> WHAT IS BEING ASKED
Find the lines holding the string "will" in the data, then copy all of them.

[Data items]
((

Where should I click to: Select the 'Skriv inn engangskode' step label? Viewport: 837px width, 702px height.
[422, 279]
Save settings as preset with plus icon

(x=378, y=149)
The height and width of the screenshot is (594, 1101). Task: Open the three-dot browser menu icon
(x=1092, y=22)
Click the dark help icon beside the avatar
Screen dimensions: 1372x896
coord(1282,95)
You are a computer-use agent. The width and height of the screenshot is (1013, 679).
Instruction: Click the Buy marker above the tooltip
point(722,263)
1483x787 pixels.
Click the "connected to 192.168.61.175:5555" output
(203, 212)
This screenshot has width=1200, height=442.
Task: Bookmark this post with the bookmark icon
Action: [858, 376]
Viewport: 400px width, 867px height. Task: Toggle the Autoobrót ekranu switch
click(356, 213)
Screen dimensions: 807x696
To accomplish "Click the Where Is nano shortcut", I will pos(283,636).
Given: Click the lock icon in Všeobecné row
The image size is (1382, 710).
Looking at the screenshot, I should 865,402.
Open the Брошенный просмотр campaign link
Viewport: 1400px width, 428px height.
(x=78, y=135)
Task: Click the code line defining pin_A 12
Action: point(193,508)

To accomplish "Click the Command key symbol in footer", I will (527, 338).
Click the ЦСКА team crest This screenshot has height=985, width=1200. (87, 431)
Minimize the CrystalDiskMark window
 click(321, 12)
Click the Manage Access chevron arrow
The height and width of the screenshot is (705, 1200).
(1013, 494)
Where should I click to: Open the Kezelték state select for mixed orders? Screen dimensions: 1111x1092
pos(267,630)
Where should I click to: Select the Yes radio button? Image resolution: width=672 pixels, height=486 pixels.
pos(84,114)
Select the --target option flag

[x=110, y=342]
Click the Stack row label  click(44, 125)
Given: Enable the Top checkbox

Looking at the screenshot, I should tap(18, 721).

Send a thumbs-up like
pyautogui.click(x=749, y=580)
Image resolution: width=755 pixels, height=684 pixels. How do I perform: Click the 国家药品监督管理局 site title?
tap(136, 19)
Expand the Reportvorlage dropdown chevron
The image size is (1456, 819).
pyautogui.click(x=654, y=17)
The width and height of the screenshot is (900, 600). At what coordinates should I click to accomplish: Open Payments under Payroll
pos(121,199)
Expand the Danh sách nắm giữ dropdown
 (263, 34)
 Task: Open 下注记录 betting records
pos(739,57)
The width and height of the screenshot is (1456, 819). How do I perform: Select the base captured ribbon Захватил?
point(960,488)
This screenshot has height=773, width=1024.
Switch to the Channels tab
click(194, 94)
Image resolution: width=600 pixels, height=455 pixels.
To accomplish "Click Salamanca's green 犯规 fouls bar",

))

> SOLUTION BELOW
To accomplish "Click the Where Is nano shortcut", I will pos(283,636).
To accomplish "Click the Command key symbol in footer", I will (527, 338).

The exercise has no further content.